The book is open with immediate effect and is expected to close by 17.30 CET on 1 October 2015, although ING Group reserves the right to close the book before then at short notice. The transaction is expected to settle on 5 October 2015. As of the settlement date of the offering, the remaining shares in NN Group held by ING Group will be subject to a lock-up period of 90 days (subject to certain exceptions and the Joint Book Runners’ right to waive the lock up restrictions).

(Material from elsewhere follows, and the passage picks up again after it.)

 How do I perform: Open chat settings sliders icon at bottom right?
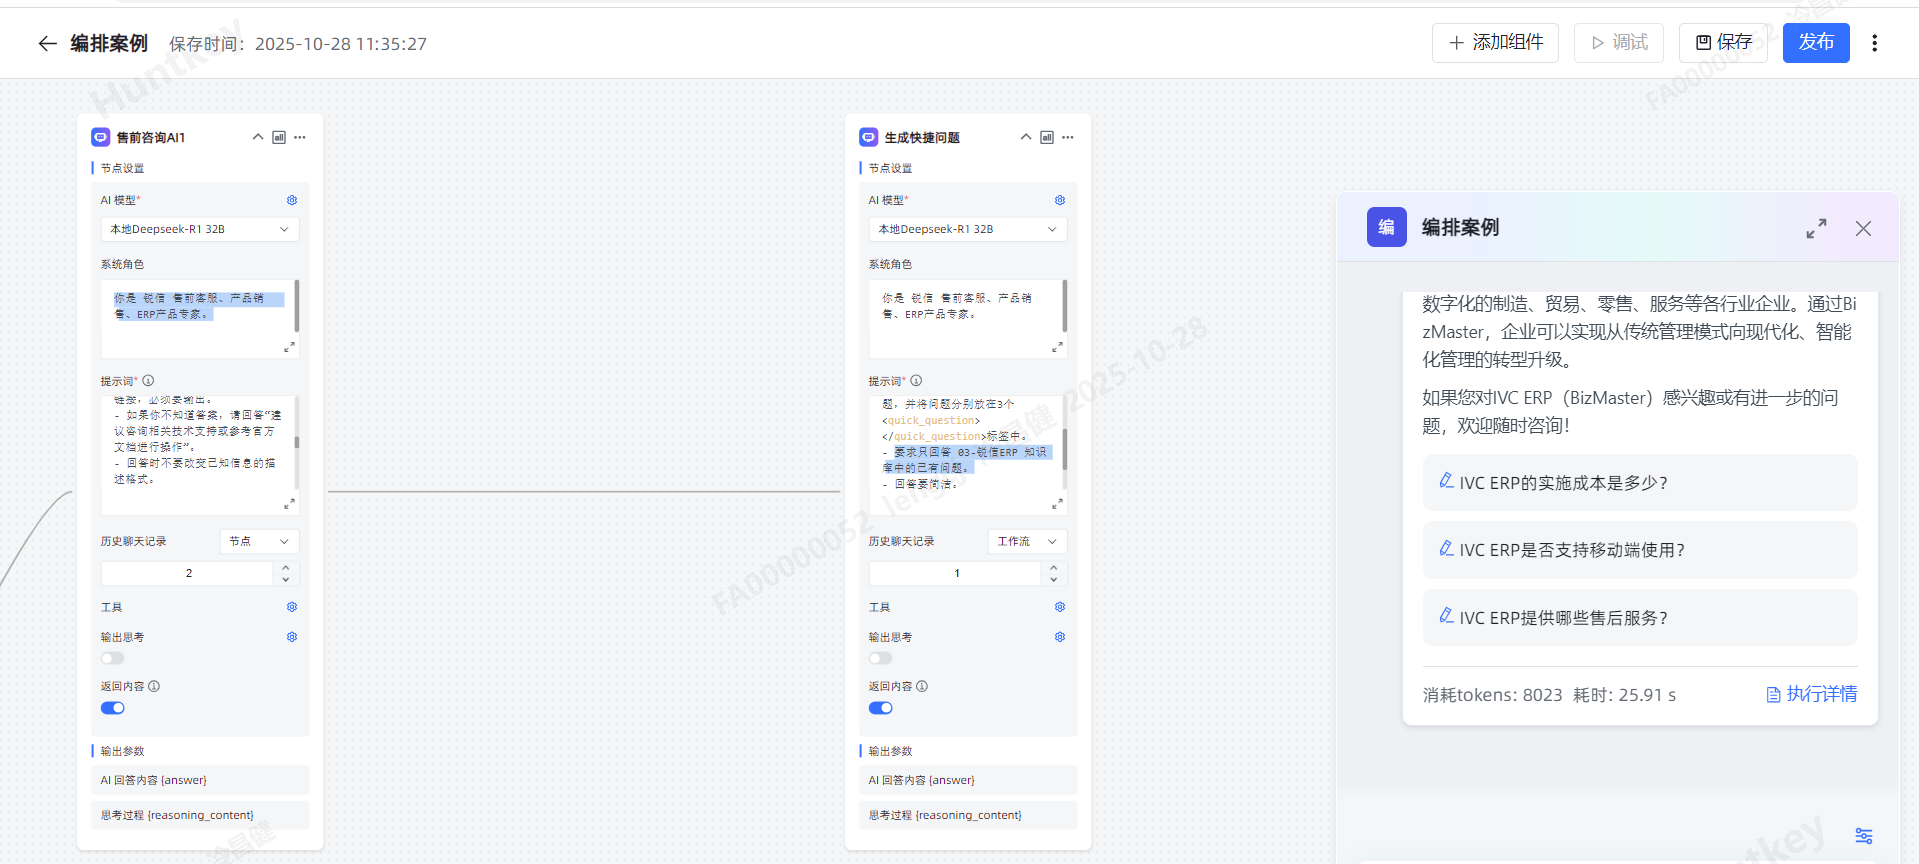click(x=1863, y=836)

ING has previously announced that it intends to divest its remaining stake in NN Group over time, in line with its strategy to divest all of its insurance and investment management businesses as part of the EC restructuring agreement, ultimately by the end of 2016. In this context, ING Group sold shares of NN Group through an initial public offering in July 2014 and follow-on offerings in February 2015 and May 2015.

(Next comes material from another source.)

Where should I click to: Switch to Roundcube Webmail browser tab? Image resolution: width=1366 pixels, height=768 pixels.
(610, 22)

  • NN Group is an international insurance and investment management company, active in more than 20 countries, with a strong presence in a number of European countries and Japan. With around 12,000 employees the group offers retirement services, insurance, investments and banking to more than 15 million customers. NN Group includes Nationale-Nederlanden, NN (formerly known as ING Insurance) and NN Investment Partners (formerly known as ING Investment Management). NN Group is listed on Euronext Amsterdam (NN).

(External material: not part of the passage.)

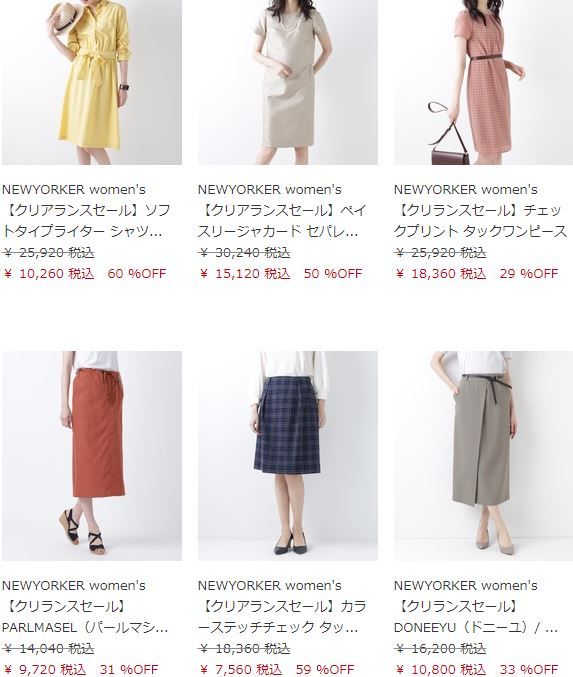The height and width of the screenshot is (677, 573).
Task: Open the yellow shirt dress product image
Action: [92, 82]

  • Certain of the statements contained herein are not historical facts, including, without limitation, certain statements made of future expectations and other forward-looking statements that are based on management’s current views and assumptions and involve known and unknown risks and uncertainties that could cause actual results, performance or events to differ materially from those expressed or implied in such statements. Actual results, performance or events may differ materially from those in such statements due to, without limitation: (1) changes in general economic conditions, in particular economic conditions in NN Group’s core markets, (2) changes in performance of financial markets, including developing markets, (3) consequences of a potential (partial) break-up of the euro, (4) the implementation of the EC Restructuring Plan, (5) changes in the availability of, and costs associated with, sources of liquidity as well as conditions in the credit markets generally, (6) the frequency and severity of insured loss events, (7) changes affecting mortality and morbidity levels and trends, (8) changes affecting persistency levels, (9) changes affecting interest rate levels, (10) changes affecting currency exchange rates, (11) changes in investor, customer and policyholder behaviour, (12) changes in general competitive factors, (13) changes in laws and regulations, (14) changes in the policies of governments and/or regulatory authorities, (15) conclusions with regard to accounting assumptions and methodologies, (16) changes in ownership that could affect the future availability to us of net operating loss, net capital and built-in loss carry forwards, (17) changes in credit and financial strength ratings, (18) NN Group’s ability to achieve projected operational synergies and (19) the other risks and uncertainties contained in recent public disclosures made by NN Group and/or related to NN Group.

    Any forward-looking statements made by or on behalf of NN Group speak only as of the date they are made, and, NN Group assumes no obligation to publicly update or revise any forward-looking statements, whether as a result of new information or for any other reason. This document does not constitute an offer to sell, or a solicitation of an offer to purchase, any securities in the United States or any other jurisdiction. The securities of NN Group have not been and will not be registered under the U.S. Securities Act of 1933, as amended (the “Securities Act”), and may not be offered or sold within the United States absent registration or an applicable exemption from the registration requirements of the Securities Act.